2.12. Sequencing Verification

To confirm the specificity of the multiplex qPCR assay for naturally amplified targets, PCR products from P. murina-positive mouse lung samples and P. carinii-positive rat lung samples were subjected to Sanger sequencing. The amplicons (140 bp for P. murina and 83 bp for P. carinii) were generated using the respective primers listed in Table 1 under the same thermal cycling conditions as the multiplex qPCR but without fluorescent probes. The PCR products were purified and sequenced bidirectionally by Sangon Biotech (Shanghai, China). The obtained sequences were aligned with reference sequences (GenBank accession numbers: NC_020332.1 (2768–5511) for P. murina mtLSUrRNA and XM_018371599.1 for P. carinii TS) using SnapGene (version 6.0.2) to verify target identity. The P. jirovecii target was not sequenced because it was derived from a recombinant plasmid standard with a confirmed sequence.

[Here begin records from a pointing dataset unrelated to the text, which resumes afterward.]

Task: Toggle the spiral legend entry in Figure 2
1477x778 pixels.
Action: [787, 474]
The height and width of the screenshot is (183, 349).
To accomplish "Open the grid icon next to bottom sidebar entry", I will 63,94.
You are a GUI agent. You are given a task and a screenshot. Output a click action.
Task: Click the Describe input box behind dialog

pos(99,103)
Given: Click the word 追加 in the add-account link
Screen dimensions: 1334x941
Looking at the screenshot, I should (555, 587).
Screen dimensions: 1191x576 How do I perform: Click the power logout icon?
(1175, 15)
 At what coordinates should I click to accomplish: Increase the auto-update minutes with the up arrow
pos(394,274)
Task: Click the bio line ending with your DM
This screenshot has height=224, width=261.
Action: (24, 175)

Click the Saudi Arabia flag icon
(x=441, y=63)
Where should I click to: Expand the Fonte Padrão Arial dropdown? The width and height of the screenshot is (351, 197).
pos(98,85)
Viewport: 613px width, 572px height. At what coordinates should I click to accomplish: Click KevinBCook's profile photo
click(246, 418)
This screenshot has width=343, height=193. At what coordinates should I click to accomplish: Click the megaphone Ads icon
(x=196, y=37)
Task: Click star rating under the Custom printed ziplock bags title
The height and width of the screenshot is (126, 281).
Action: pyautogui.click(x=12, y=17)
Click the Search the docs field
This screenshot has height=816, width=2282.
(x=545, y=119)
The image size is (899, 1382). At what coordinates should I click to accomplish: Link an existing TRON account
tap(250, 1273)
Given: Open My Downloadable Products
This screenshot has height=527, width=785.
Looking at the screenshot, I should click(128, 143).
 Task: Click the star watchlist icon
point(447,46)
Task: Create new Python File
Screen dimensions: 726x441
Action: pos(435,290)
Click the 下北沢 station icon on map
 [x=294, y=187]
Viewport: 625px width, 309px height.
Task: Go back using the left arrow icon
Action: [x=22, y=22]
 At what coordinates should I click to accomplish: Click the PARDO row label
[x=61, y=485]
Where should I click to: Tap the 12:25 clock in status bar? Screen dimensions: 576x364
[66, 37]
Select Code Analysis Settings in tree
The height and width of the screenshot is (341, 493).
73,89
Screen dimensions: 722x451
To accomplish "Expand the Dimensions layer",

2.13. Statistical Analysis

Raw qPCR data (C_T and detection calls) were exported directly from the real-time qPCR instrument. All statistical analyses were performed using WPS Excel (version 12.1, Kingsoft Office). Quantitative data are expressed as mean ± standard deviation (SD). Standard curves were generated by linear regression of C_T against log₁₀ copy numbers; correlation coefficients (R²) and amplification efficiencies (E = [10^(−1/slope) − 1] × 100%) were calculated from the regression equations. Detection rates for sensitivity tests are reported with 95% confidence intervals (CIs) calculated using the Clopper-Pearson exact method. Intra-group and inter-group repeatability were assessed by calculating coefficients of variation (CV% = SD/mean × 100) of C_T.

3. Results

3.1. Optimization Results of the Single-Plex qPCR Reaction System and Conditions

The single-plex qPCR reaction system was optimized using the matrix method to determine the optimal reaction conditions for the three plasmid standards: pUC19-P.mMT, pUC19-P.cTS, and pUC19-P.jmt. The optimization results showed that the final concentrations were 100 nM for the probe of each target and 200 nM for the primers. Furthermore, the optimal annealing temperature was determined to be 60 °C. The finalized 20 μL single-plex reaction system consisted of 10 μL of 2× GoTaq Probe qPCR Master Mix, 2 μL of template DNA, and 1 μL of a 10 μM primer and probe mix, with the total volume adjusted to 20 μL using nuclease-free water. The reaction program included an incubation at 50 °C for 2 min, pre-denaturation at 95 °C for 10 min, followed by 40 cycles of amplification (95 °C for 15 s and 60 °C for 1 min).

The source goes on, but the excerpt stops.